On July 17, Democrats in the U.S. House and U.S. Senate introduced the Protecting Consumers from Unreasonable Credit Rates Act, which targets the fees payday lenders charge low-income borrowers for short-term loans. The legislation would cap interest rates on short-term loans at 36 percent.
Rep. Matt Cartwright (D-Pa.), who co-sponsored the House version of the bill, says, "My consumer-friendly legislation would provide relief from exorbitant fees for many low-income consumers across the country. Capping interest rates and fees for all consumers will not only protect working families, but also enable our economic recovery." The Senate version is co-sponsored by Sens. Dick Durbin (D-Ill.), Barbara Boxer (D-Calif.), Richard Blumenthal (D-Conn.), Jeff Merkley (D-Ore.), and Sheldon Whitehouse (D-R.I.), who are among the lawmakers concerned about what they call a "shady business model" that harms consumers. Durbin says, "With interest rates of 200 to 300 percent of value of the loan, these excessive rates and hidden fees have crippling effects on those who can afford it least." However, Republicans contend that law-abiding payday lenders provide much-needed credit to low-income borrowers.
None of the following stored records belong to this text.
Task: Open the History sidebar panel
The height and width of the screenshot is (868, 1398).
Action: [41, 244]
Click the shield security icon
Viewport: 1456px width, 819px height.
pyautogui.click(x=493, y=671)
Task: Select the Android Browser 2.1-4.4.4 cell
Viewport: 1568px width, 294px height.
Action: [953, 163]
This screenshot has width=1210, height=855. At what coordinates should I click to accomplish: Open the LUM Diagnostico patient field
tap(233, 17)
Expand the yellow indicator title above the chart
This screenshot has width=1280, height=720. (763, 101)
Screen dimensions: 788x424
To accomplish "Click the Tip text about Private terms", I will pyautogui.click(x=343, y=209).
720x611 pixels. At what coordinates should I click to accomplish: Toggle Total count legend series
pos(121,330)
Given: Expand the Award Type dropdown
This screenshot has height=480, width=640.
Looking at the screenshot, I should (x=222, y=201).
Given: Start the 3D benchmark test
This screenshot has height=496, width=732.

The bill builds on a law enacted in 2006 that restricts interest rates for military members and their families at 36 percent, but it goes beyond that law to cover both payday lenders and companies that offer other types of credit products to consumers and would impose significant penalties on lenders charging higher interest rates. According to the lawmakers, predatory lenders collect $27 billion in excessive fees and interest rates annually from around 12 million consumers.